Blocks that are found to be false are invalidated by peers. When a block is invalidated any rewards given to the submitting node are reclaimed. Transaction requests inside invalidated blocks are returned to queue, grouped into new blocks, and reevaluated in subsequent competitions.
Blockchain systems use net-loss as a punishment. Nodes that are unable to win a speed competition by guessing a correct nonce are uncompensated. The electricity cost incurred by this guesswork creates a net-loss that serves as punishment.
When nodes validate transactions according to out-of-date — or asymmetrical — information a dispute over the authoritative history occurs. Blockchain networks require an objective way to reach consensus on which authoritative history is accurate. The computational expense of Hash Puzzles can be used to reach consensus.
We can follow the “Heaviest Chain Criterion” and select the authoritative history with the most computational effort in its timeline. We find the total computational effort by adding up the difficulty levels of every hash puzzle in each version of authoritative history. Because hash puzzle difficulty is calculated dynamically, blocks will differ in the computational effort it took for nodes to add them to the authoritative history. We then tally how many nodes “vote” for each version of the authoritative history.
The majority vote for an authoritative history results in an authoritative path. By selecting an authoritative path consequences occur. As in real life, a decision leads you to a specific direction and away from another. Deciding on an authoritative path has similar consequences for the blockchain. More so, because the Blockchain is immutable there is no going back. We cannot undo a decision on the a blockchain’s cryptographic, interdependent, and globally distributed authoritative history.
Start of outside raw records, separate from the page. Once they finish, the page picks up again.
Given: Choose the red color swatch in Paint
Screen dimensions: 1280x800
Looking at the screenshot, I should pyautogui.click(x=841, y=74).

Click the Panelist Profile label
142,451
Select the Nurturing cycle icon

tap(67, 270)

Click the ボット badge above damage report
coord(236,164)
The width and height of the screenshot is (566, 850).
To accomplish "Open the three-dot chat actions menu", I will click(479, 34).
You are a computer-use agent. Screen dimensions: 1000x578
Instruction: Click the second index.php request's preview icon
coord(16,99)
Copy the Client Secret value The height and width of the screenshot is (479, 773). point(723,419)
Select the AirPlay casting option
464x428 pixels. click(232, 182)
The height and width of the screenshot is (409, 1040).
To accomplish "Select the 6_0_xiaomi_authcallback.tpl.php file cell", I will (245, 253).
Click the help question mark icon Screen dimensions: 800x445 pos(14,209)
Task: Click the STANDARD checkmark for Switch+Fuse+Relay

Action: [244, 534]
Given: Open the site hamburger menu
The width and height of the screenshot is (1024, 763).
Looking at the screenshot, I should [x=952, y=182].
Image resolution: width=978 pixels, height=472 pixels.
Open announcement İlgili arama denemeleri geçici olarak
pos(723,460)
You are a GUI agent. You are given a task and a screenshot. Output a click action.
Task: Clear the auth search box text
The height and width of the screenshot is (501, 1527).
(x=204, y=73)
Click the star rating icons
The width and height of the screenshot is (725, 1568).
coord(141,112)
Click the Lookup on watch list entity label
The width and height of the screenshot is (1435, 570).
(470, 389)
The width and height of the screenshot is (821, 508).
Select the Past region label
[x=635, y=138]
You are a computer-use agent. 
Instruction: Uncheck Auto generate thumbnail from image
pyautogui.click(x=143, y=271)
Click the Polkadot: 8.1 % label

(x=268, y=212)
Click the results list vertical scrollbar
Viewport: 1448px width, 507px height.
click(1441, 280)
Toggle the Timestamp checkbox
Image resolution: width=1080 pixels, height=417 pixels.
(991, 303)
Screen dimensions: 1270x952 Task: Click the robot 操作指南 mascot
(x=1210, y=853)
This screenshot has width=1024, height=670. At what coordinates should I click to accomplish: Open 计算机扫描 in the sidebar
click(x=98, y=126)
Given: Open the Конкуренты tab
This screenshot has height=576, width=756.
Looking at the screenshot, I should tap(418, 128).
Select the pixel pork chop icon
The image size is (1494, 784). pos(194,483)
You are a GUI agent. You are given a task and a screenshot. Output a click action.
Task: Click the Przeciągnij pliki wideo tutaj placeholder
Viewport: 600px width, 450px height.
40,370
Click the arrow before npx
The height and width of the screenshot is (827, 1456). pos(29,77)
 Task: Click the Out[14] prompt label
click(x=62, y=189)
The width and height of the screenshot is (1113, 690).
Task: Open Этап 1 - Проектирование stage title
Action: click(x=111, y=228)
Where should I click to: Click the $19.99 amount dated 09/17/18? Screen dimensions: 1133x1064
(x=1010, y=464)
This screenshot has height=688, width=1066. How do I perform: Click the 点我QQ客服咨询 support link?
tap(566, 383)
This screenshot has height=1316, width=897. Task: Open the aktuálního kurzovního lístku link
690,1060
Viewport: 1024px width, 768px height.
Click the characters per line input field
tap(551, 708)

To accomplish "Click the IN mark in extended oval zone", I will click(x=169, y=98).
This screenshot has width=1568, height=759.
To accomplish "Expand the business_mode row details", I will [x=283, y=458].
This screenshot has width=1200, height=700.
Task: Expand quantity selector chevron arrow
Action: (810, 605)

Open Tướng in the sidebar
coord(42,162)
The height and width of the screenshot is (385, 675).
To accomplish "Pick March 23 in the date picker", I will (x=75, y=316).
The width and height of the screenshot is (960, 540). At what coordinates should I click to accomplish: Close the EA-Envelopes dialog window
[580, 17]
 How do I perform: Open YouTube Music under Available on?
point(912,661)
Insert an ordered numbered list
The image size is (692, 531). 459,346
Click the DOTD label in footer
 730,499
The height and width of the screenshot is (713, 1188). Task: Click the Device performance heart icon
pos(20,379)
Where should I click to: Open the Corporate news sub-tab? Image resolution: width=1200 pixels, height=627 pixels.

Blocks that are excluded from the authoritative path become “orphan blocks.” Orphan blocks cannot be used to clarify ownership any longer and do not contribute to the authoritative history. Rewards given to nodes that submitted orphan blocks are reclaimed.
The blockchain’s chronological order results in what is called “eventual consistency.” The deeper down the authoritative history a block is located, the more likely it is to remain in the authoritative path. Blocks closer to the head of the chain are most affected by the verification of newly arriving blocks.
Blockchains are targeted for manipulation because they manage valuable assets. Attempts to manipulate blockchain systems focus on establishing a new authoritative path. The goal of attackers is to establish an alternative state of ownership that is favorable to the attacker.
Threats to consensus attempt to establish centrality in decentralized networks to force a majority vote for a new authoritative path.
- Economic Threats:
Aim to change asset ownership allocation by changing the collective history of transaction data.
- Decision Making Threats:
Aim to enforce a desired result by gathering the majority of voting power.
- Technical Threats:
Aim to undermine system integrity.
The path with most computational effort is seen as the authoritative history, so 51% of a blockchain network’s total computation power is required to establish a new authoritative path. The attacker must use the majority of computing power to recalculate each Hash Reference and Hash Puzzle from the editing point to the current head of the chain.
The integrity of a blockchain system’s authoritative history relies on the assumption that no entity can acquire a majority of computational power. This means that the more peers, the more nodes, the more people connected to — and invested in — a Blockchain network, the more integrity it has.